2024年シーズンの「東北660選手権」でチャンピオンの座をつかんだ中田一平選手。その裏には、ダイハツ「エッセ」を駆りながら培った技術と、車両の隅々までこだわったセッティングがありました。勝利を支えたエッセの耐久性とセッティング、そしてコストを抑えた車両作りについて詳しく紹介します。
最終戦で繰り広げられた中田一平選手の大逆転劇
もうすぐ15年目のシーズンが開幕する「東北660選手権」。改造範囲やドライバーの経験に応じて5つのクラスに分けられるが、最も台数が多く予選を通過するのも一苦労なのが3クラスである。2024年にその最大の激戦区を制したのは、シンプルな外観の黒いダイハツ「エッセ」を駆る中田一平選手である。まずは2024年シーズンの戦いを振り返ってみよう。
開幕戦では予選でポールポジションを獲得したが、決勝では最大のライバルである竹中康平選手に敗れ、準優勝に終わった。第2戦では表彰台に立つものの3位という結果に終わり、本人にとっては不本意な結果となった。

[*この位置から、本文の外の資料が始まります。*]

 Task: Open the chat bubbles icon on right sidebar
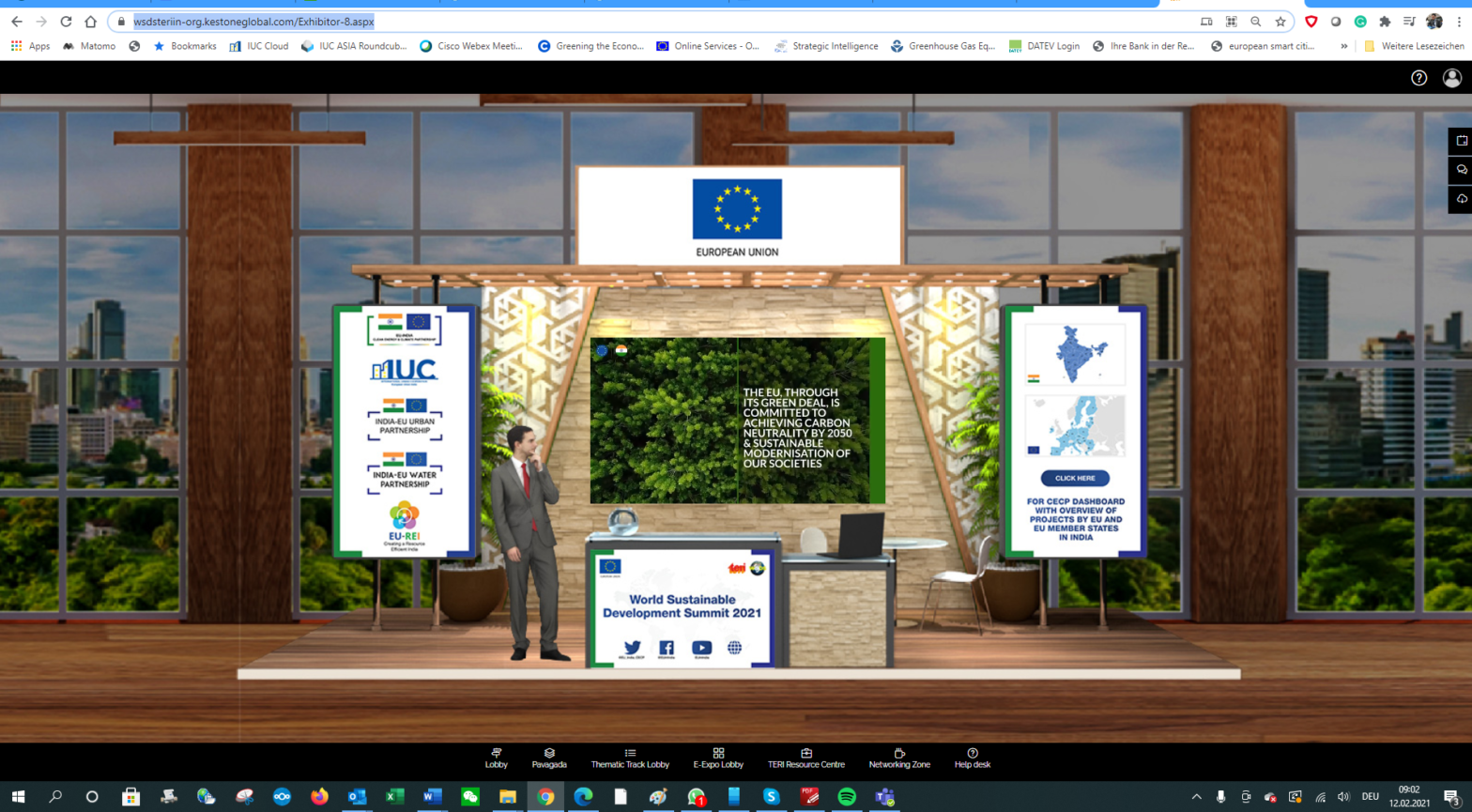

しかし、ターニングポイントとなったのは第3戦である。初めてのポール・トゥ・ウィンを果たし、さらに決勝ではファステストラップも記録した。この時点でチャンピオン争いはほぼ中田選手と竹中選手に絞られ、最終戦で決着がつくドラマチックな展開を迎えた。
誰もが注目した最終戦では、19歳の若手ドライバー、高岡威選手がデビュー戦でポールポジションを獲得した。中田選手は2番手、竹中選手は3番手というトップを狙う位置に付けていた。決勝では、中田選手が経験の豊富さを見せつけ、大逆転を成功させた。さらに竹中が6番手に沈んだことで、シリーズチャンピオンの座は中田選手の手に渡った。
安価で高耐久を実現した王者の作り込み
王座に輝いたエッセを詳しく紹介しよう。エンジンは車両規則によりノーマルでコストをかけないことが特徴である。吸気系のエアクリーナーは汎用品と市販の塩ビパイプを組み合わせ、トータルで約1500円という非常に低価格で済ませたという。しかし、安さだけでなく遮熱板でエンジンの熱を隔離するなど、限られたパワーを無駄なく使うための対策が施されている。

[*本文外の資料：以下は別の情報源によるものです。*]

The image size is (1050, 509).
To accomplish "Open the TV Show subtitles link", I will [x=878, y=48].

冷却系に関しては、ラジエーター本体は純正のままで、80℃で開弁するローテンプサーモスタットを使用。これもインターネットのオークションで約700円という非常に安価で入手したという。
耐久性にも強くこだわっており、元々耐久レース用として製作された車両であるため、長時間トラブルなく走りきることが求められる。そのため、ドライブシャフトはエッセよりも太いダイハツ「コペン」の純正品を使用し、ブレーキパッドもサイズの大きいコペン用を採用している。
コイルは信頼性を重視して純正のままであり、ナックルやハブなど、過去にトラブルが発生したパーツは予備を持参している。万が一、練習走行や予選で問題が発生しても、決勝までに修復できるため、安心してレースに臨むことができる。
サスペンションの巧妙なセッティングでレースを制す
走行面では、サスペンションのセッティングにこだわりがある。上位のドライバーがセッティングをあまり変更しないなか、中田選手は毎回のようにセッティングを調整している。キャンバー、キャスター、トーといった各部を細かく調整しており、その調整内容が毎回のレースで成果を上げている。

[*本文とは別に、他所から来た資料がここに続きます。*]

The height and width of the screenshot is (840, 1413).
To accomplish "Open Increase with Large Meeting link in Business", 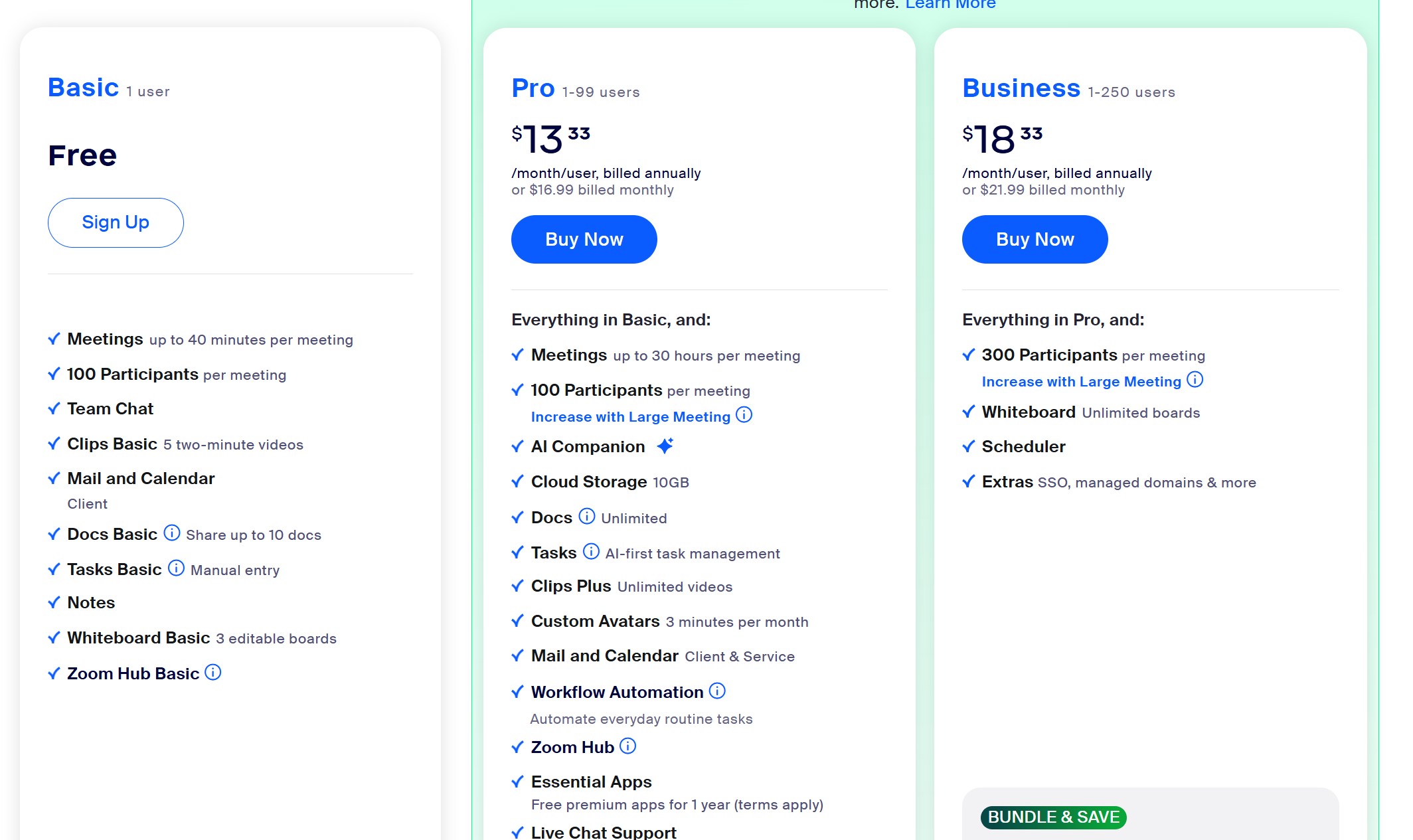I will pos(1082,382).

土壇場でのリセッティングは良い結果を生まないことが多い。しかし、中田には当てはまらないようだ。なお、キャンバーはライバルたちより大きめで、タイヤに荷重をかけやすいよう空気圧は低めに設定している。これはコーナーで早めにクルマの向きを変え、縦のグリップを早く使う作戦だという。
2025年はスプリントレースを一旦休み、同じエッセで東北660耐久レースへの参戦を予定している。速さ、安定感、耐久性のいずれにも定評のある中田の愛機は、同じレースにエントリーするドライバーにとって、強力なライバルとなることは間違いない。